On the south chancel wall is a mural tablet to Margaret, wife of Christopher Hearst, of 1647; another tablet on the north wall is to Thomas Dowse and his wife Blanch Covert, of 1602, put up by their son, Sir  Edmond Dowse, 1625.

The Sanctuary

The Sanctuary now has an English Altar such as many medieval churches had.  The altar (which was dedicated in 1938), the large and beautiful Persian rug and the hangings were the gift of a parishioner.  Some interesting pieces of old pewter are on the small table at the north side of the Sanctuary.  The big flagon is especially beautiful.

The Registers

The REGISTERS are as follows:

i)   all entries 1639 to 1704
ii)  1704 to 1753 for marriages & 1770 for baptisms & burials
iii) 1754 to 1769 marriages only
iv)  1770 to 1812 for baptisms and burials
v)   1770 to 1812 marriages only

The Rectory

The living of Broughton at the time of the Domesday Survey was a chapelry annexed to Mottisfont, forming part of the property of Thomas, Archbishop of York, but it subsequently became a rectory, the advowson of which was 'parcel of the prebend of Newthorpe and Wilton ... and attached to the dignity and office of the treasurer of York Cathedral'.  On the abolition of the office of treasurer in 1547 it was granted with the advowson of Mottisfont to Edward, Duke of Somerset, but it subsequently came into the possession of Robert Reneger, who was seized of it at the time of his death.  From his son John it passed to James Jefferies who sold it in 1576 to Thomas Dowse the younger, son and heir-apparent of Thomas Dowse the elder.  He died without issue in his father's lifetime, and after this date the advowson has generally belonged to the Lord of the manor.

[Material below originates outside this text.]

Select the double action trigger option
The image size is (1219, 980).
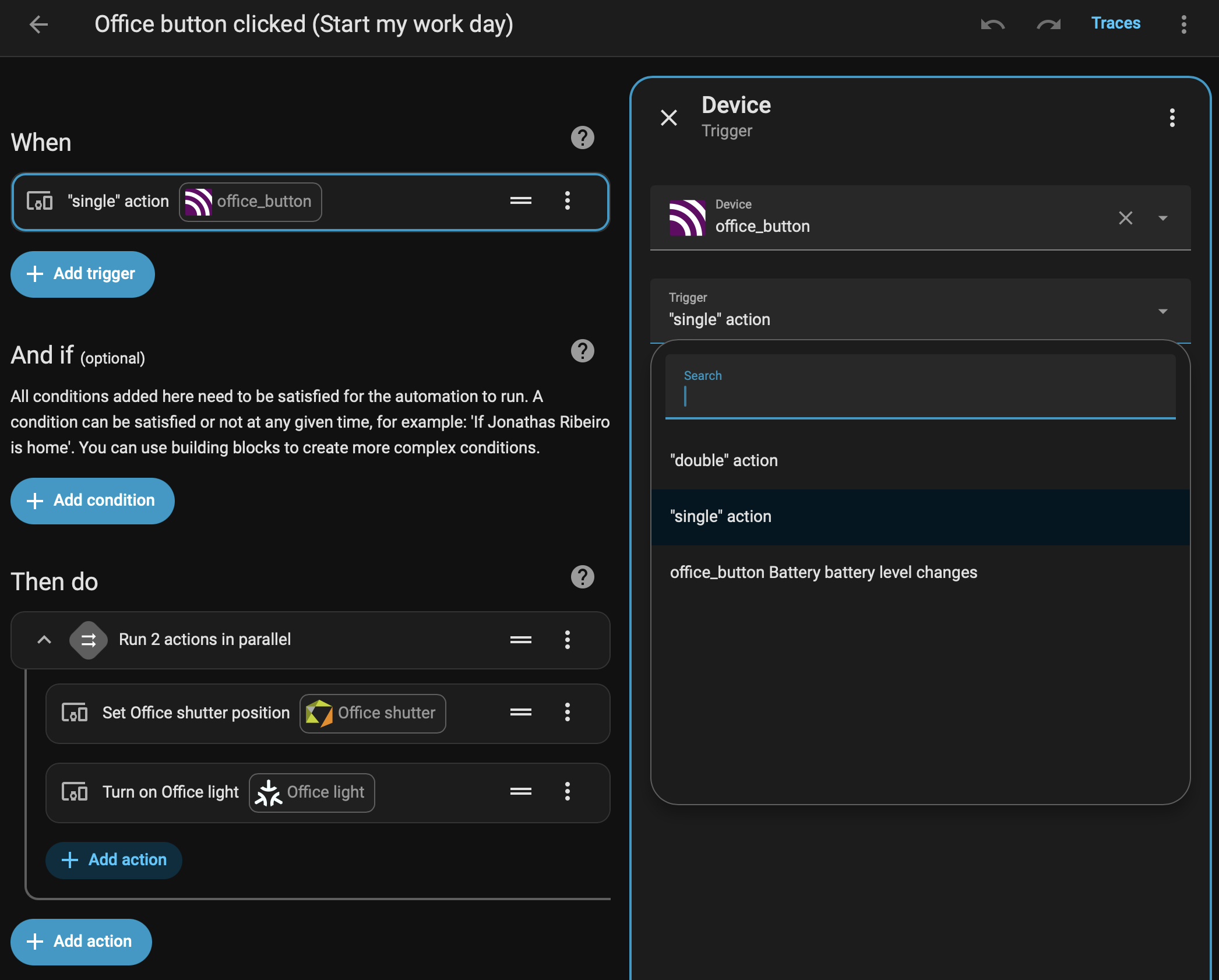[724, 460]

The Churchyard and Dovecote

In the CHURCHYARD is an interesting columbarium, or dovecote, which was attached to the rectory from 1341 as part of the endowment.  The present columbarium is circular, built of brick, and dates from the time of William and Mary (1689-1702).  It is the only one of its kind in Hampshire and there are only four in the whole of England.

The churchyard contains many tombstones dating back to the seventeenth century, and some of the older ones are very fine.  The oldest and best are on the south side of the tower, but those towards the East End of the church deteriorate in design.  To the north of the chancel, approaching the dovecote, the tombstones are of the poorest design, having been placed there in Victorian times.